Censorship of children’s literature has existed for as long as people have been writing for children in liberal democracies as well as totalitarian regimes (Erlandson et al 2020). While childhood conceptualisations have changed over time and according to different ideological, moral and religious beliefs, educators, parents, and politicians continue to agree that children are impressionable and may be influenced by the texts they encounter. Heins (2007) cites Plato’s statement in The Republic: “[a] young person cannot judge what is allegorical and what is literal; anything that he receives into his mind at that age is likely to become inedible and unalterable; and therefore it is most important that the tales which the young first hear should be models of virtuous thoughts” (in Heins 2007: 3). More than 1500 years later, Plato’s passage was cited by judges in the U.S. Court of Appeals in 1998 in the case of a high school drama teacher who had been banned from working on a “controversial” play. The view that young people should be protected from corrupting texts, then, has existed throughout the history of children’s and young adult literature.
The topics that are seen as forbidden change according to the shifting scope of taboo, dominant social discourses, and what kind of child or adult a text addresses. For example, topics related to sexuality might be omitted from children’s dictionaries aimed at privileged children (who were conceptualized as innocent) but were included in dictionaries for poor children, who were seen as already corrupted by their environment and who might, therefore, need to be explicitly warned against sexual transgressions (Iversen 2018). Moreover, literary censorship is gendered. Even the Bible was sometimes “forbidden” for young female readers in the eighteenth and nineteenth centuries. Hunt (1997) has pointed out that censorship of children’s books is linked to adults’ power over children. However, as Grenby (2011: 251) has argued in his discussion of eighteenth- and nineteenth-century child readers, it was often the children themselves who were “the most powerful censors” in that they could choose not to read or skip certain parts in a book.
Banned and censored books are those forbidden by laws or other restrictions.
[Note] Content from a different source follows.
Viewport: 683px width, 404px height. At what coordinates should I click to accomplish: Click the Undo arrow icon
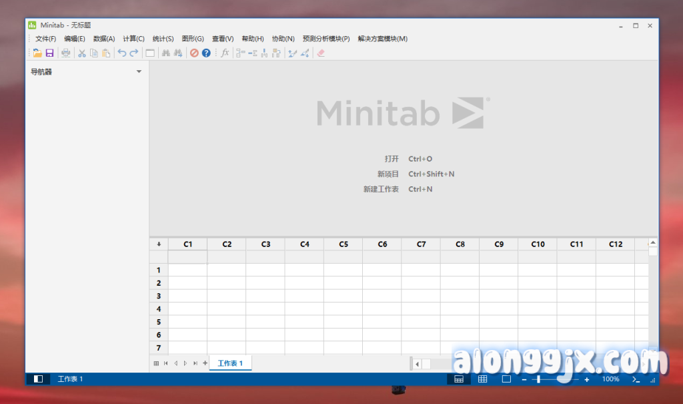click(122, 53)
During the last few years, more children's books have been banned, especially nationwide in the US but also in Scandinavia. The American Library Association has reported an increase in banned books for children in schools and public libraries. Perhaps paradoxically, given the debates criticizing “leftist Cancel Culture”, there has been a recent deluge of conservative censorship specifically targeting books about racism and sexual identity (Nell 2023). The Dawit Isaak Database of Censorship, a Swedish pilot project aiming to collect banned, censored, and challenged literature internationally, now consists of 160 titles but is in the process of applying for more funding to expand the collection. Forbidden, banned and censored children’s books include classics such as Huckleberry Finn and newer titles such as Gender Queer. In Scandinavia, Pippi Longstocking has been revised in the wake of debates about colonialism and racism, and Harry Potter has been banned from a Christian school in Sweden. Banned books and censorship, then, occur worldwide, from both ends of the political spectrum, and in different media and fora. The topic is sensitive, challenging, and provocative – today and historically.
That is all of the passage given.